In Scotland yesterday it was unusually hot. The wind here is generally cool or cold on your skin, but for once it was like a tropical bath. Our bus stopped for a small group of people who took their time buying tickets. The sun burning through the windows became intense. Heatstroke started to seem like a real possibility, and when we finally got moving again, fresh air circulated through the bus and everyone breathed a sigh of relief. I didn’t think we could take many such hold-ups.

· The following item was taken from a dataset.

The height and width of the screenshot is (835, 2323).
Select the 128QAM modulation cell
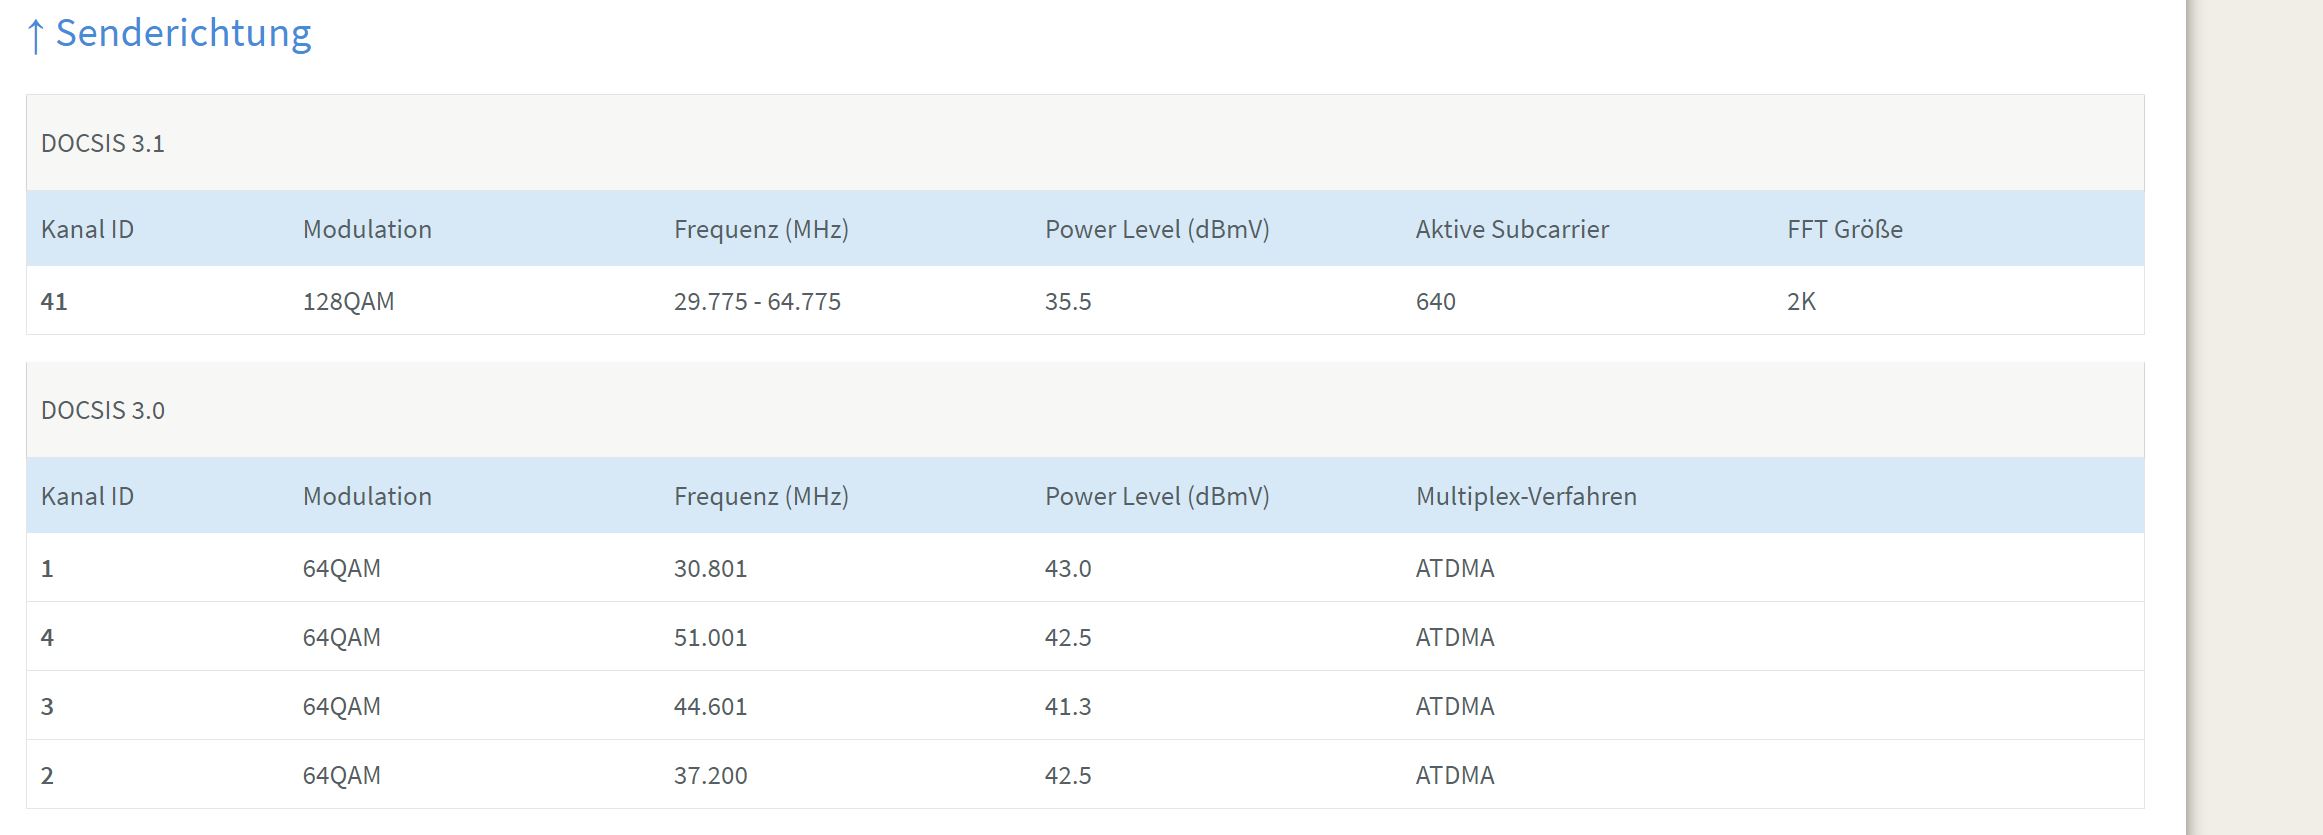point(348,301)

When we got to town, there were queues in shops where there are normally few people; tourists and locals ‘enjoying’ a day out. It’s odd when you think about it — shopping is the least fun thing to do when you’d rather sit in the shade with an ice lolly.

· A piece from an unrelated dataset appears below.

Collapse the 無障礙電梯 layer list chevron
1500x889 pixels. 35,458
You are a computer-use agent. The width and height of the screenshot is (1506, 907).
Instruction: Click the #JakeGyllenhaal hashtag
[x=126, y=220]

According to weather reports we were heading for thunderstorms, so it wasn’t surprising when the sky started lighting up that night. At 2 a.m. when everyone was in bed, the menace was profound… ancient forces were stalking the land. Like mice, we lay quiet in our lonely burrows, hoping to escape the attention of something much bigger than us.
Lamp switched off; curtains closed; all I could see was the repeated repulsing of outer darkness. A picture formed in my mind of houses huddled across the curve of the earth. Nothing dared go abroad while the storm stepped overhead with stately imperiousness. It was all very old and powerful, and I could imagine dinosaurs in the streets and in open fields, hoary heads swinging, on the hunt for prey.

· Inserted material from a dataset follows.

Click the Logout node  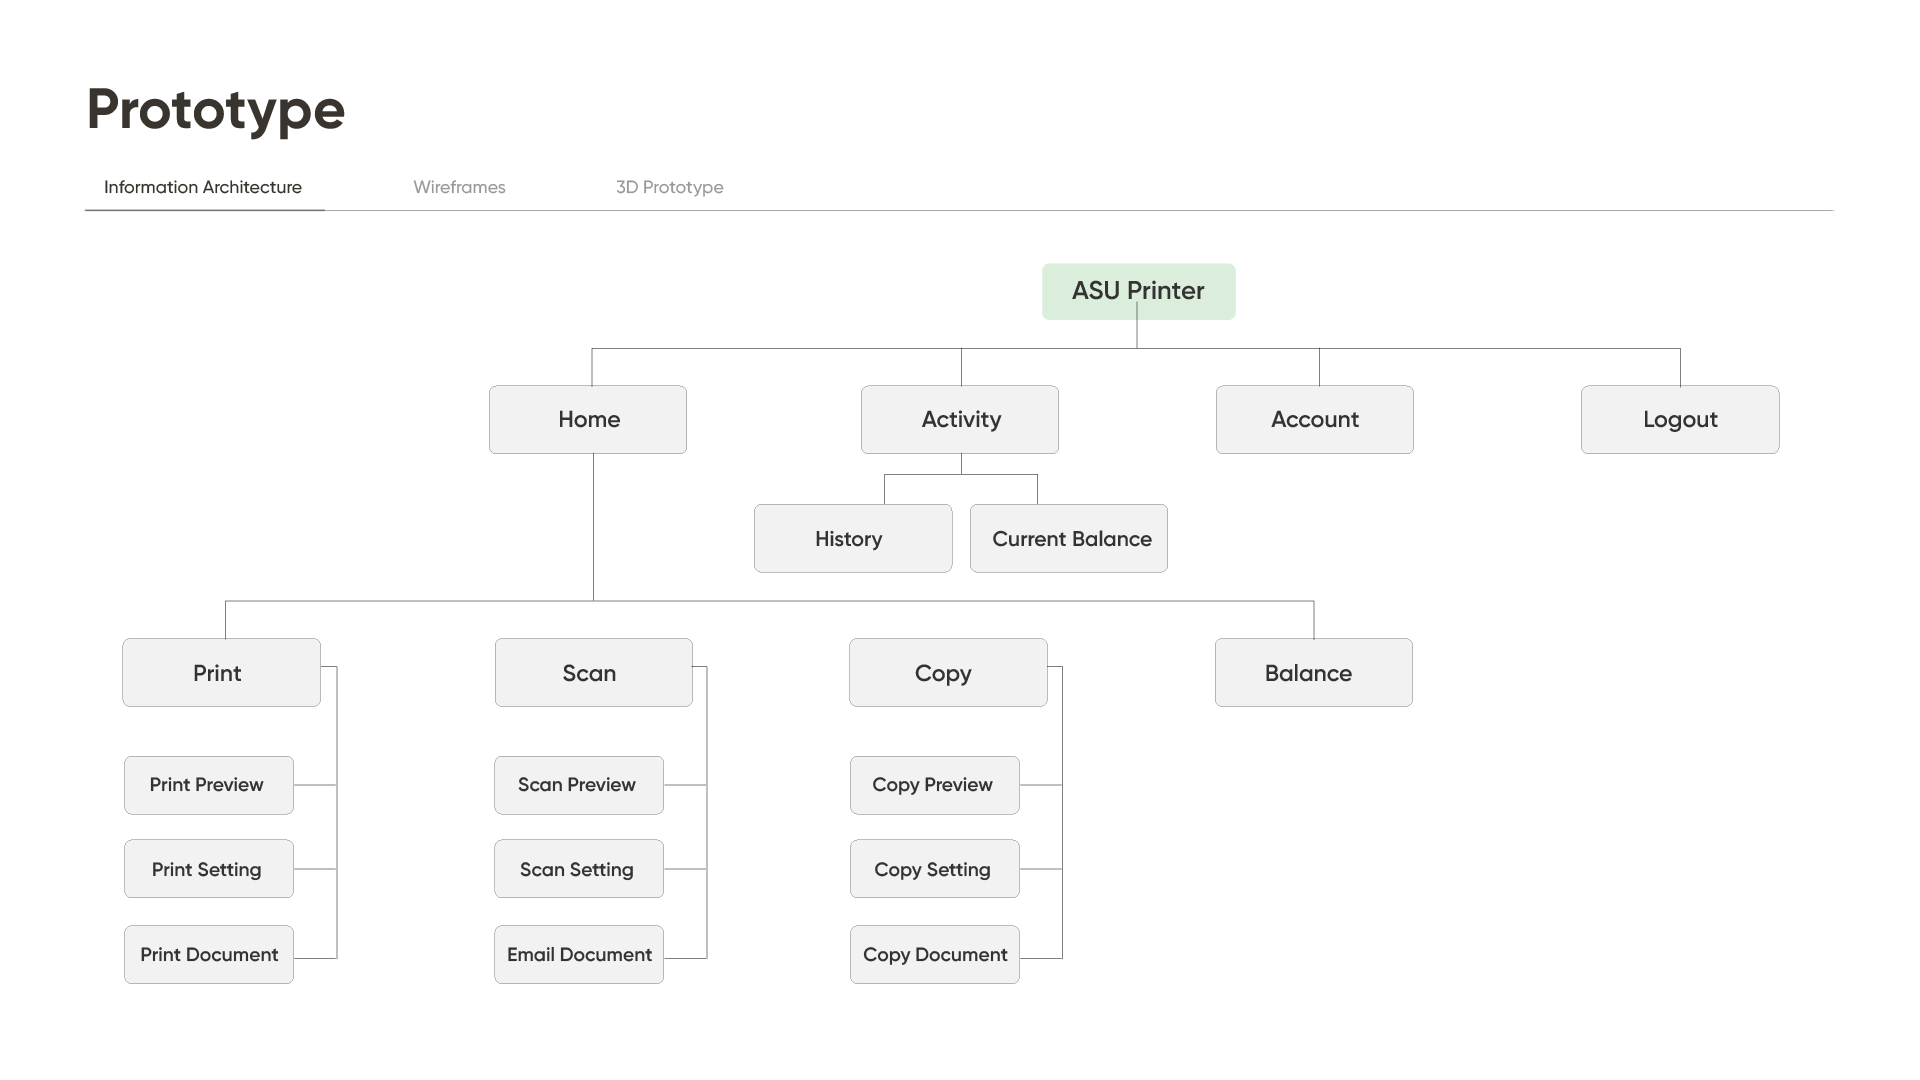pos(1680,420)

In the midst of all this I started worrying about the sunflower.
It normally sits in the kitchen window but was crawling with aphids. I didn’t want the little horrors to spread to my chillis, so put the sunflower out for the night. Standing on the doorstep, I belatedly remembered the snails, and put the pot on the top shelf of a tall garden what-not which was standing beside the back door. Above my head, the sunflower stabbed the night with its loathsome burden of greenfly.
Now, in my darkened room, I had visions of this slender green rod attracting lightning. The aphids would burn up, which would be great… but, less happily, so would the sunflower. I could get up and move it to ground level, but told myself not to be so stupid. After all, the house is taller than the sunflower… if there’s any stray lightning around, it’s more likely to hit the roof.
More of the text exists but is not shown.